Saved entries
+===+

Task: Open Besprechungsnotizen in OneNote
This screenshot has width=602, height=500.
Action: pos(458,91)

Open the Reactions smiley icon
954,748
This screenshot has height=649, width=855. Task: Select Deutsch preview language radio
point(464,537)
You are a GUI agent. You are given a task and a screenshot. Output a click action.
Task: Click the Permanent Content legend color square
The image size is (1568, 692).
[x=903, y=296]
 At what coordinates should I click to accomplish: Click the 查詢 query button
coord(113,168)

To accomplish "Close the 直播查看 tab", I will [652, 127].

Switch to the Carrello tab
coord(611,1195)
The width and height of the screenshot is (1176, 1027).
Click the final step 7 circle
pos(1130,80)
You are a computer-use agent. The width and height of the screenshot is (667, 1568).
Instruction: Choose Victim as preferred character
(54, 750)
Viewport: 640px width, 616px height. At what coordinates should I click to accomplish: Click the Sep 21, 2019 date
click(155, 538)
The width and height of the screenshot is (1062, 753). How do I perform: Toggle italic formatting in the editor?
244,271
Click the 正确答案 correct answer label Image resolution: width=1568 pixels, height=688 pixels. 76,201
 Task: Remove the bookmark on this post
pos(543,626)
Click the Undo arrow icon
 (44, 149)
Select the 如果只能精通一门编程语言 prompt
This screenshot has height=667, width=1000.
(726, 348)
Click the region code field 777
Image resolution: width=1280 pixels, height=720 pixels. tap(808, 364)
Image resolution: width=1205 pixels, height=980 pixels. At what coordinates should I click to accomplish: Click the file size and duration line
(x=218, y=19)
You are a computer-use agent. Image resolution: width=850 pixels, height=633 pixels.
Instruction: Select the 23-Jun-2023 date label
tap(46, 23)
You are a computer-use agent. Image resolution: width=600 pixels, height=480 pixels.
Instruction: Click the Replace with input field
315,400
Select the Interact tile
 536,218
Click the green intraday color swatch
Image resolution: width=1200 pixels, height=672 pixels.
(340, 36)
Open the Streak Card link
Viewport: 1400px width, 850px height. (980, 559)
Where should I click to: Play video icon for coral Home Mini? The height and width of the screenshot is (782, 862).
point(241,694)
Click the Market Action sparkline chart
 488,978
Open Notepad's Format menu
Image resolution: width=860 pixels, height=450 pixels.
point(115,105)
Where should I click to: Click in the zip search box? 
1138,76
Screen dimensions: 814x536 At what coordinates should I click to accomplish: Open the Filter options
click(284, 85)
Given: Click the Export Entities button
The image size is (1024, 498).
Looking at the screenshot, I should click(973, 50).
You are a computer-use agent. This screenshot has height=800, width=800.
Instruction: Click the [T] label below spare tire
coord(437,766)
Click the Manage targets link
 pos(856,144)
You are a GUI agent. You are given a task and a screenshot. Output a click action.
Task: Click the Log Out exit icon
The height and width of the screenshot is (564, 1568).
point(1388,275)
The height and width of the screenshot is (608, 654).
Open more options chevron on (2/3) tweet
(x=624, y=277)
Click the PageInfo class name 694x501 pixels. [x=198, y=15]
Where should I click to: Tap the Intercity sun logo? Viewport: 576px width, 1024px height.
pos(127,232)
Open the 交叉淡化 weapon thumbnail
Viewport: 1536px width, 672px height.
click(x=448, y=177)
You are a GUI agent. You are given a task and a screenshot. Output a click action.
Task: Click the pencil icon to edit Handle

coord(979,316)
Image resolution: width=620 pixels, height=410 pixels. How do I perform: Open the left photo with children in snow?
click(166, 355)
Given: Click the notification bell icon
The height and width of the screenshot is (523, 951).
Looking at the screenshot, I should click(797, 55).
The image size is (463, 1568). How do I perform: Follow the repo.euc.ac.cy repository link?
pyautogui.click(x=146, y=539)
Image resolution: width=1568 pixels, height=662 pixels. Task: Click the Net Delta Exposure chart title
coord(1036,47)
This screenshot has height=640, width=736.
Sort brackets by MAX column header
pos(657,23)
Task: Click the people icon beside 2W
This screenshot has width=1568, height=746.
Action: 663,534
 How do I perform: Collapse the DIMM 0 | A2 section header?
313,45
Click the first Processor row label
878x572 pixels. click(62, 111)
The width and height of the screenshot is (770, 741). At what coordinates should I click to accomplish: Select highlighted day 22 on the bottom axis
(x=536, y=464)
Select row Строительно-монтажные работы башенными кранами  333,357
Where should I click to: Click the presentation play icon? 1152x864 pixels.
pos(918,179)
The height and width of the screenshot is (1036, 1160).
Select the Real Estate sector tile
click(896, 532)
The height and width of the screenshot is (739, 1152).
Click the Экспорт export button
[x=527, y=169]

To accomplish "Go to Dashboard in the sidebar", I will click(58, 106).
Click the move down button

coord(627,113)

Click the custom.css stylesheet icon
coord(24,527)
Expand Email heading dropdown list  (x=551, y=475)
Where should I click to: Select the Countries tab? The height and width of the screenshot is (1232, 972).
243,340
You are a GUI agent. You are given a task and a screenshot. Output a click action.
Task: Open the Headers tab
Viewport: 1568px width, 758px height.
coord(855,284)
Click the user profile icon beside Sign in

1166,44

+===+

- [Problem to work on]:
Please transcribe each of the entries, exactly as written.

- [Answer area]:
Task: Open Besprechungsnotizen in OneNote
This screenshot has width=602, height=500.
Action: pos(458,91)

Open the Reactions smiley icon
954,748
This screenshot has height=649, width=855. Task: Select Deutsch preview language radio
point(464,537)
You are a GUI agent. You are given a task and a screenshot. Output a click action.
Task: Click the Permanent Content legend color square
The image size is (1568, 692).
[x=903, y=296]
 At what coordinates should I click to accomplish: Click the 查詢 query button
coord(113,168)

To accomplish "Close the 直播查看 tab", I will [652, 127].

Switch to the Carrello tab
coord(611,1195)
The width and height of the screenshot is (1176, 1027).
Click the final step 7 circle
pos(1130,80)
You are a computer-use agent. The width and height of the screenshot is (667, 1568).
Instruction: Choose Victim as preferred character
(54, 750)
Viewport: 640px width, 616px height. At what coordinates should I click to accomplish: Click the Sep 21, 2019 date
click(155, 538)
The width and height of the screenshot is (1062, 753). How do I perform: Toggle italic formatting in the editor?
244,271
Click the 正确答案 correct answer label Image resolution: width=1568 pixels, height=688 pixels. 76,201
 Task: Remove the bookmark on this post
pos(543,626)
Click the Undo arrow icon
 (44, 149)
Select the 如果只能精通一门编程语言 prompt
This screenshot has height=667, width=1000.
(726, 348)
Click the region code field 777
Image resolution: width=1280 pixels, height=720 pixels. tap(808, 364)
Image resolution: width=1205 pixels, height=980 pixels. At what coordinates should I click to accomplish: Click the file size and duration line
(x=218, y=19)
You are a computer-use agent. Image resolution: width=850 pixels, height=633 pixels.
Instruction: Select the 23-Jun-2023 date label
tap(46, 23)
You are a computer-use agent. Image resolution: width=600 pixels, height=480 pixels.
Instruction: Click the Replace with input field
315,400
Select the Interact tile
 536,218
Click the green intraday color swatch
Image resolution: width=1200 pixels, height=672 pixels.
(340, 36)
Open the Streak Card link
Viewport: 1400px width, 850px height. (980, 559)
Where should I click to: Play video icon for coral Home Mini? The height and width of the screenshot is (782, 862).
point(241,694)
Click the Market Action sparkline chart
 488,978
Open Notepad's Format menu
Image resolution: width=860 pixels, height=450 pixels.
point(115,105)
Where should I click to: Click in the zip search box? 
1138,76
Screen dimensions: 814x536 At what coordinates should I click to accomplish: Open the Filter options
click(284, 85)
Given: Click the Export Entities button
The image size is (1024, 498).
Looking at the screenshot, I should click(973, 50).
You are a computer-use agent. This screenshot has height=800, width=800.
Instruction: Click the [T] label below spare tire
coord(437,766)
Click the Manage targets link
 pos(856,144)
You are a GUI agent. You are given a task and a screenshot. Output a click action.
Task: Click the Log Out exit icon
The height and width of the screenshot is (564, 1568).
point(1388,275)
The height and width of the screenshot is (608, 654).
Open more options chevron on (2/3) tweet
(x=624, y=277)
Click the PageInfo class name 694x501 pixels. [x=198, y=15]
Where should I click to: Tap the Intercity sun logo? Viewport: 576px width, 1024px height.
pos(127,232)
Open the 交叉淡化 weapon thumbnail
Viewport: 1536px width, 672px height.
click(x=448, y=177)
You are a GUI agent. You are given a task and a screenshot. Output a click action.
Task: Click the pencil icon to edit Handle

coord(979,316)
Image resolution: width=620 pixels, height=410 pixels. How do I perform: Open the left photo with children in snow?
click(166, 355)
Given: Click the notification bell icon
The height and width of the screenshot is (523, 951).
Looking at the screenshot, I should click(797, 55).
The image size is (463, 1568). How do I perform: Follow the repo.euc.ac.cy repository link?
pyautogui.click(x=146, y=539)
Image resolution: width=1568 pixels, height=662 pixels. Task: Click the Net Delta Exposure chart title
coord(1036,47)
This screenshot has height=640, width=736.
Sort brackets by MAX column header
pos(657,23)
Task: Click the people icon beside 2W
This screenshot has width=1568, height=746.
Action: 663,534
 How do I perform: Collapse the DIMM 0 | A2 section header?
313,45
Click the first Processor row label
878x572 pixels. click(62, 111)
The width and height of the screenshot is (770, 741). At what coordinates should I click to accomplish: Select highlighted day 22 on the bottom axis
(x=536, y=464)
Select row Строительно-монтажные работы башенными кранами  333,357
Where should I click to: Click the presentation play icon? 1152x864 pixels.
pos(918,179)
The height and width of the screenshot is (1036, 1160).
Select the Real Estate sector tile
click(896, 532)
The height and width of the screenshot is (739, 1152).
Click the Экспорт export button
[x=527, y=169]

To accomplish "Go to Dashboard in the sidebar", I will click(58, 106).
Click the move down button

coord(627,113)

Click the custom.css stylesheet icon
coord(24,527)
Expand Email heading dropdown list  (x=551, y=475)
Where should I click to: Select the Countries tab? The height and width of the screenshot is (1232, 972).
243,340
You are a GUI agent. You are given a task and a screenshot. Output a click action.
Task: Open the Headers tab
Viewport: 1568px width, 758px height.
coord(855,284)
Click the user profile icon beside Sign in

1166,44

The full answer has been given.